Chapter Three: All I Want Is Love
By Apuleius Charlton
Special guest blogger
There is a closing of the lips and a sustenance from the suck. We draw desperately from life, hoping for nourishment, accepting whatever flavor comes into ourselves. Meditate deeply upon the nipple, the phallus, the sun and the stars and you will still not understand but your mouth will make the motions. How blessed we are to drink of the milk of the stars above, who we, in English, name the Milky Way.
Two is the first number most of us know. Two eyes, infinite and dark, looking down upon us like a Zeta Reticulan’s or two fiery pink nipples flooding our vision and the taste of life sustaining fluid. Flared before our eyes life a moth’s wings, life unfolds in its static glory.
I’d like to think the Grand Old Man was someone who was greeted in the afterlife with Simon Moon’s “ultimate perversion” of diving into a literal barrel of tits. Something like my paradise with feelings like milk-white flesh and rubies, ink-and-paper whispers and infinite pinpricks. Many and more things are stored in our oldest memories.
Chapter Three made dreadful, diagnostic sense to me from the initial reading so many years ago. Like a whip across the face, I understood. I had wandered around as an automaton. Ridiculously, I had thought I operated independently while being played like an ill-tuned piano. As someone who has always had what, in retrospect, is a story-worthy oral-fixation, all the neuroses, macro- and microcosmic, made sudden sense. There is nothing, then there is two- if one is lucky, then there is nothing once again. Or there are multiples- I haven't passed the gate truly and do not know what lies beyond.
I love talking and drinking. I often try to drink water while reading to my students and end up choking. I don’t want to take a bite of life but I want to imbibe and spew it. One of the best parts of swimming is not caring if you are wet. The trick of baptism is immersion, to cloak yourself entirely in the liquidity of a new reality. The breast, by being so invitingly soft and malleable, is a fleshy representation of the fabric of whatever-it-may-be.
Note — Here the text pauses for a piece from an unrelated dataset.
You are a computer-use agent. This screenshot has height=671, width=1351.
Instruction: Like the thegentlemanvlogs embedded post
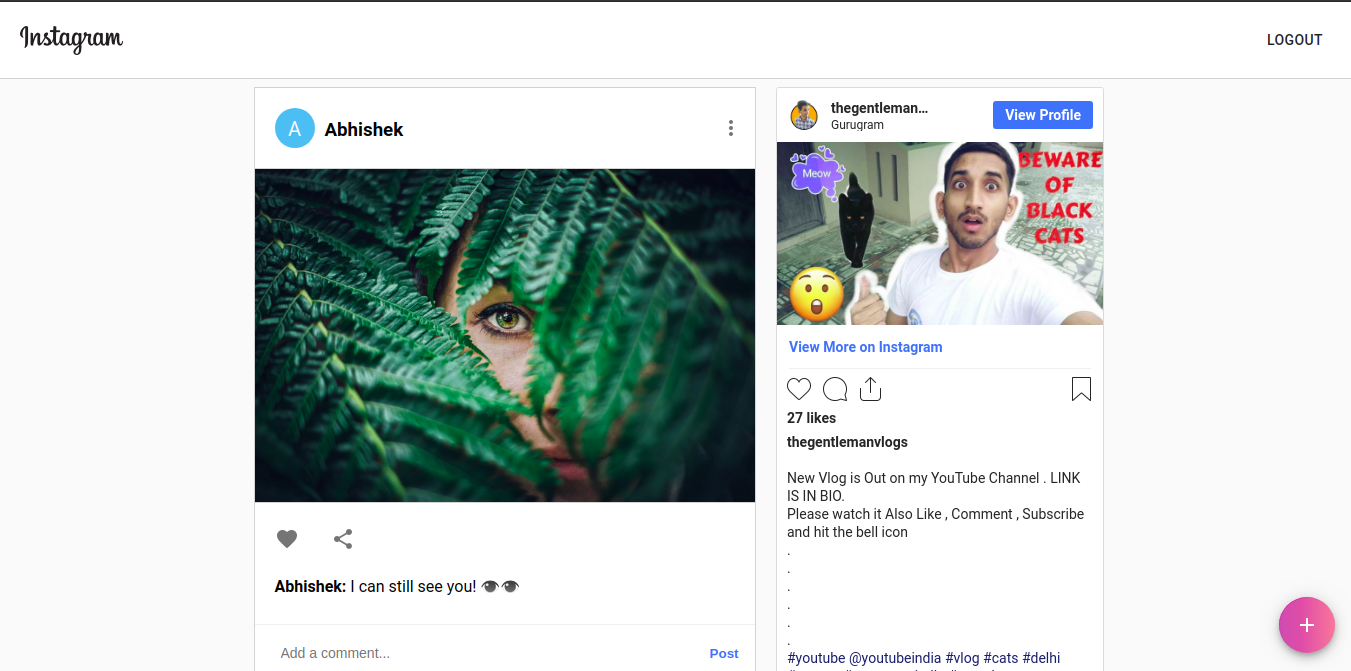click(798, 388)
Suffice it to say, I appreciate my wife and what she has written, unread by the author, at my request. Paradise is located betwixt two hills:
lustrous and white, with their own gravitational pull. he speaks about them often, saying things like this is why men create art, or this is why men seek god. he turns toward them whenever there is strong emotion, anxiety or happiness or fear, and in the absence of stimulus, when he is bored. i joke sometimes that they’re his favorite fidget toy. at times he enters an almost trance-like state, free of base lechery, worshipping an emanation of a goddess. other times the tide-pull happens idly, when he is watching television or reading, and he is simply a being existing in orbit.
We all have to stare into an abyss, just some of us are sipping on the stars.